[start SOURCE TEXT]

# Help-Calligraphy nibs for Emperor and Jnr Emp



## TurnaPen (Nov 30, 2009)

I have a customer who wants an Emperor and Jnr Emperor, BUT, wants Calligraphy nibs on them, 1.8mil and 2.2 mil with square tips(Doesn't want much)! Can you guide me to a source  for these please,  thanks Amos


----------



## rjwolfe3 (Nov 30, 2009)

I ran into this same problem and I had mine custom ground. Unfortunately the customer still didn't like them so all I can say is good luck. I won't take any more orders for calligraphy nibs. I lost a thousand dollar customer because I couldn't make her happy. Still haven't recovered from it.


----------



## TurnaPen (Dec 1, 2009)

Sure hope mine turn out ok, I am basically in the same situation re the sales. Amos


----------



## CSue (Dec 2, 2009)

[end SOURCE TEXT]

__COMPLETE THE FOLLOWING__:
A: In the calligraphy nibs thread, what nib sizes does the customer want on the Emperor and Jnr Emperor pens?
B: List each different username that heads a post in the calligraphy nibs thread.
C: Pick up the calligraphy nibs thread after its last line and keep writing it.

[start RECORDS PROVIDED]

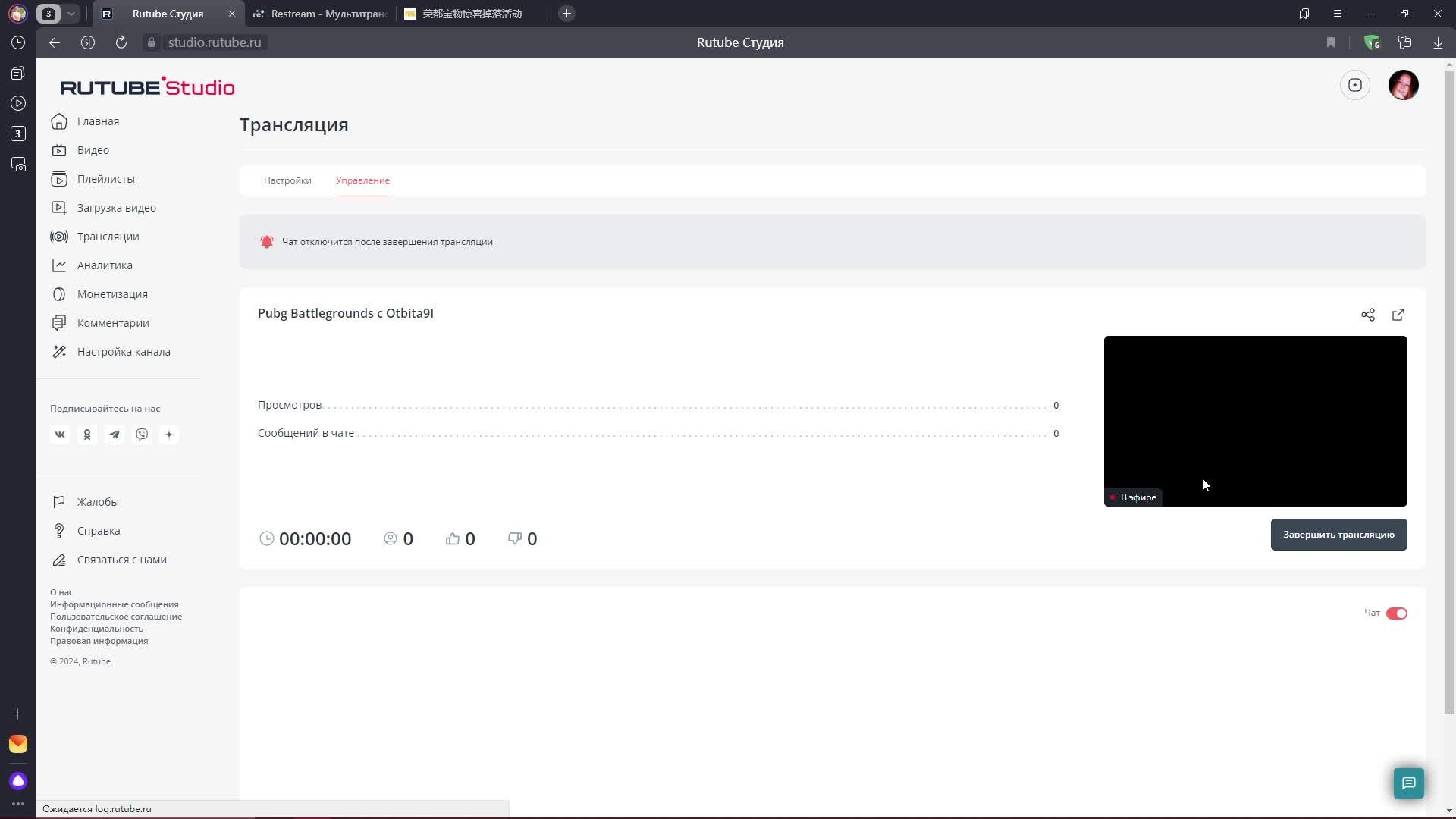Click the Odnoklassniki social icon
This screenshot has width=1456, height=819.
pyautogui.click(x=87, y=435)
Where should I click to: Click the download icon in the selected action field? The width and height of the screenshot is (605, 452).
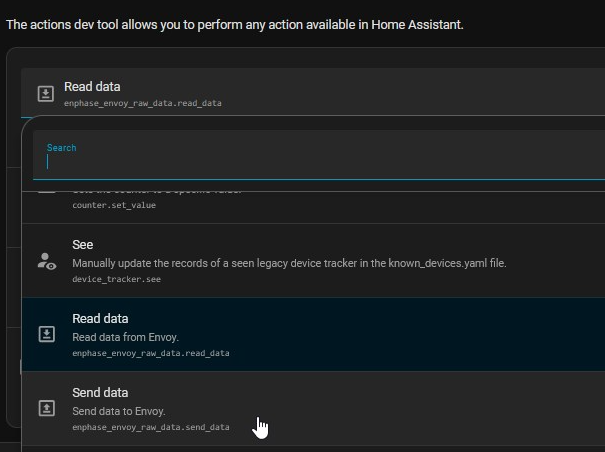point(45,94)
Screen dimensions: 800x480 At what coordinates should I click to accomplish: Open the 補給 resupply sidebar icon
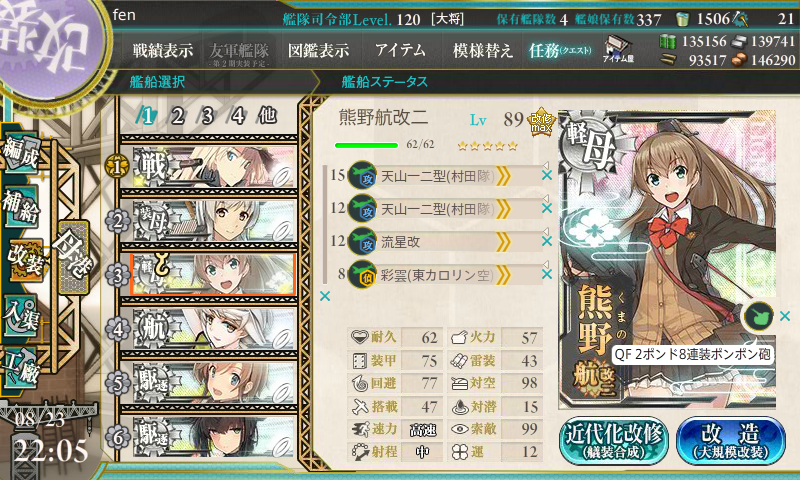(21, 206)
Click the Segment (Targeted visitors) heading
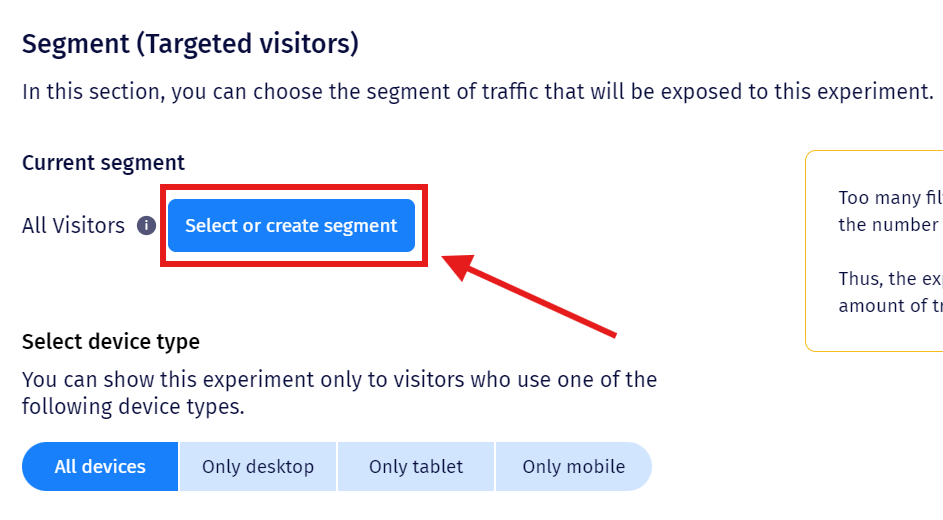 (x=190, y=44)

[end RECORDS PROVIDED]
[start RECORDS PROVIDED]

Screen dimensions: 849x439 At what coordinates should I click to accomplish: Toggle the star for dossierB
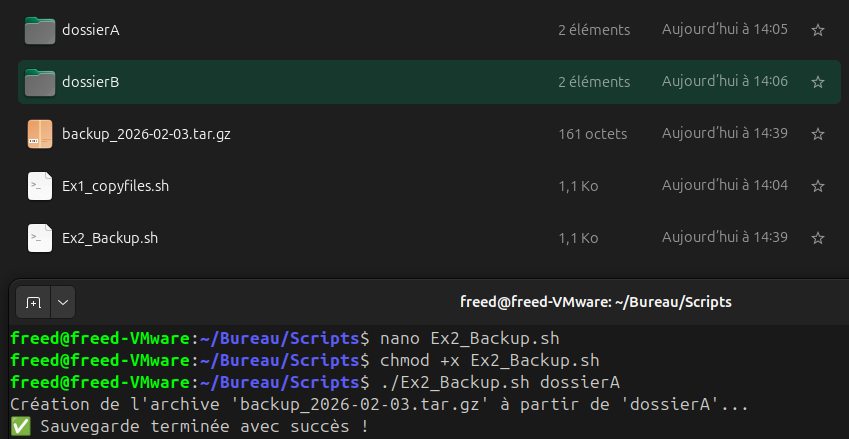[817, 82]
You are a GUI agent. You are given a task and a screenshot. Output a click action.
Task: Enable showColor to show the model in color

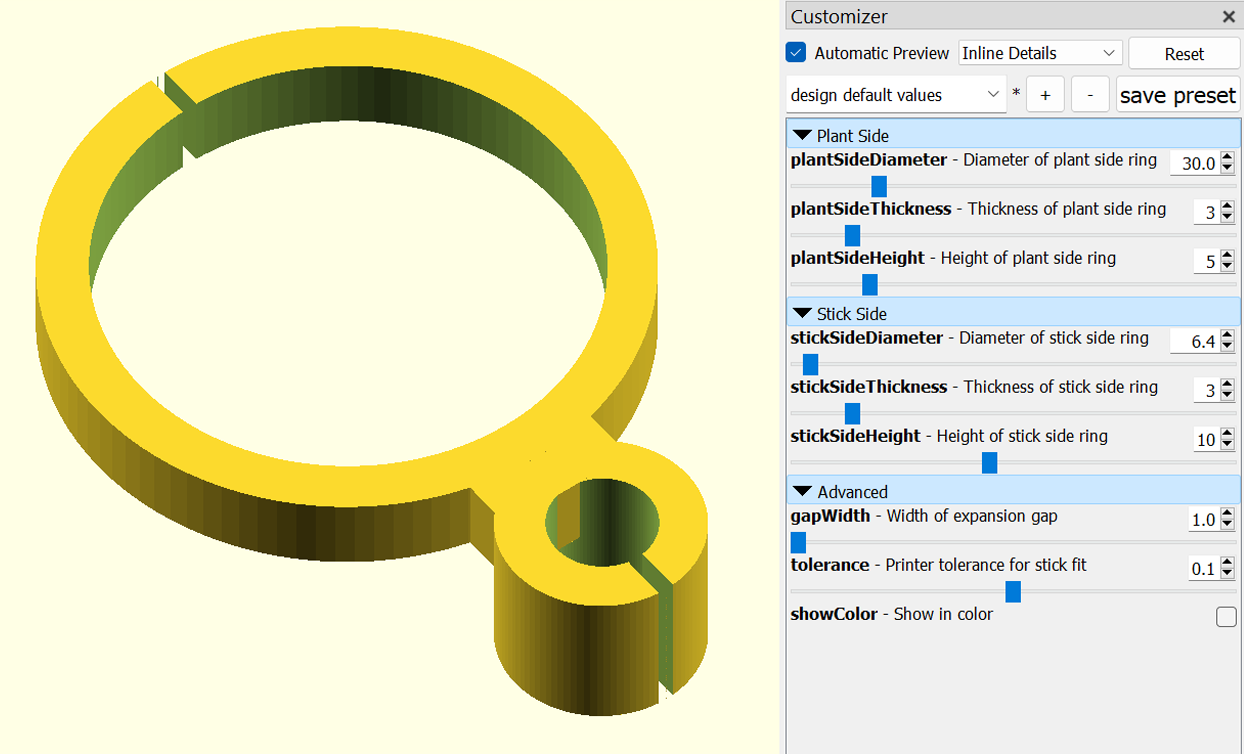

[end RECORDS PROVIDED]

__THE RESULTS__:
A: 1.8mil and 2.2 mil, with square tips.

B: TurnaPen, rjwolfe3, CSue

C:
In a few of the Pen Shows I've been to, there is a guy that does a great job with custom-izing nibs.  He won't be at the LA Pen Show this year.  But his his website is http://www.richardspens.com/ 

Also CraftUSA carrys a #5 "Calligraphy Nib" that is 1.5mm.  I always keep a few on hand for those who want a "Calligraphy Nib" on their fountain pen.  Those sold have been pleased with the nibs.  It may not be for the big money customers, but FYI.


----------



## Dan_F (Dec 2, 2009)

I think you will have to clarify what your customer means by "calligraphy nibs". 

Check out Richards site that was linked in the above post. On the left side of the page, under the pic of Santa, in a site index. Go to "reference pages", and then click on "nibs, feeds, and filling systems". This will take you to an article that talks about the different varieties of italic nibs, which will allow you to find out what your customer really wants. The problem is, the more sharper the nib is, the more variation there is in the line, but the cost is that it's more difficult to operate, and will feel less smooth.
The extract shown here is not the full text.